On 22 December 2015 the department refused the new nomination application. On 6 April 2016, the department again wrote to the Applicant giving him an opportunity to comment on the information that his sponsor had applied and such application had been refused. The department offered for the Applicant to withdraw his application.
On 4 May 2016 the Applicant, via his migration agent, wrote to the department advising that the sponsor had applied for a review of the refusal of the new nomination application to the Administrative Appeals Tribunal (“the Tribunal”) and therefore he did not wish to withdraw his application and that he intended to appeal any visa refusal to the Tribunal.

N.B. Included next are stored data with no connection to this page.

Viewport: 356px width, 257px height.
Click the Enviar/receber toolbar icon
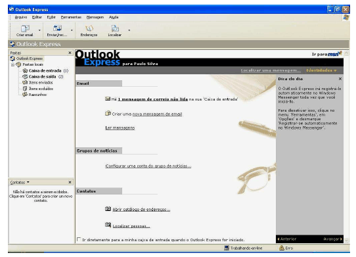[x=57, y=28]
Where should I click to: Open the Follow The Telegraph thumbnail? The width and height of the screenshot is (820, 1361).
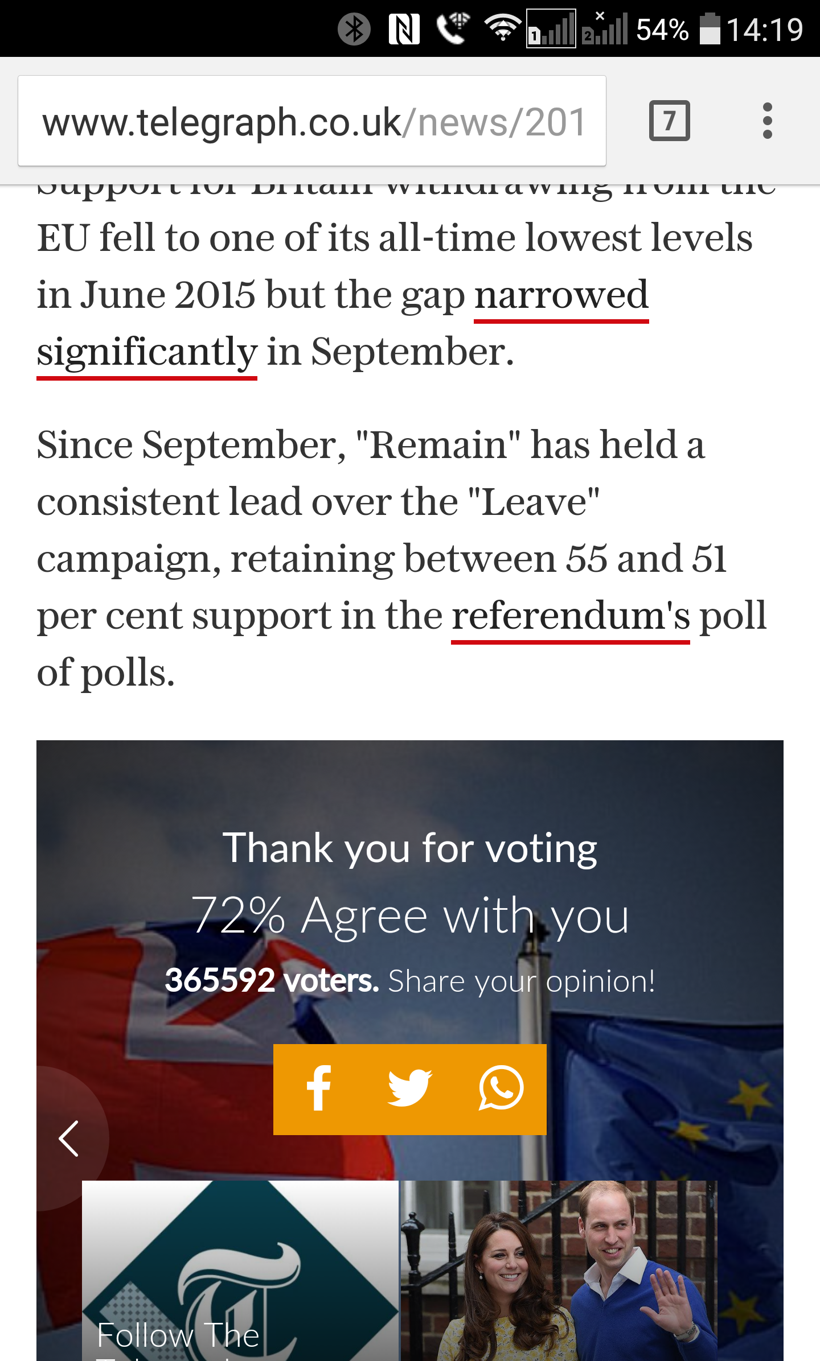[240, 1271]
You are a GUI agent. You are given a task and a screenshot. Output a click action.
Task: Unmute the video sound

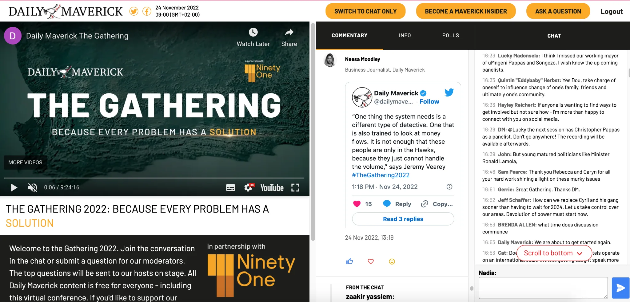(x=32, y=187)
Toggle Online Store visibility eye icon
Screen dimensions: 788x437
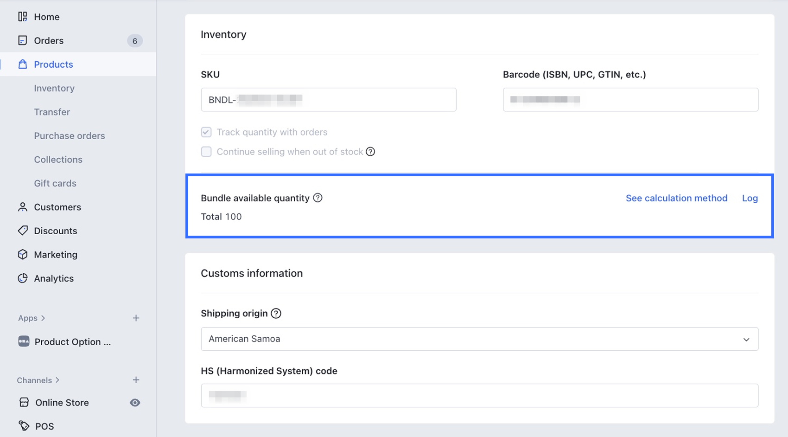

On 9 May, a delegate of the Minister refused to grant the 457 visa simply because there was not a nomination of an occupation in relation to the Applicant that had been approved. Because of that, the delegate’s hands were tied and he could do nothing other than to refuse that application.
On 20 May 2016, the Applicant sought review of the delegate’s decision before the Tribunal. This application for a review to the Tribunal was lodged by a different migration agent.
On 5 September 2016, the sponsor withdrew their application for review to the Tribunal so there was simply nothing that was pending as far as any decision as to the approval of that sponsor.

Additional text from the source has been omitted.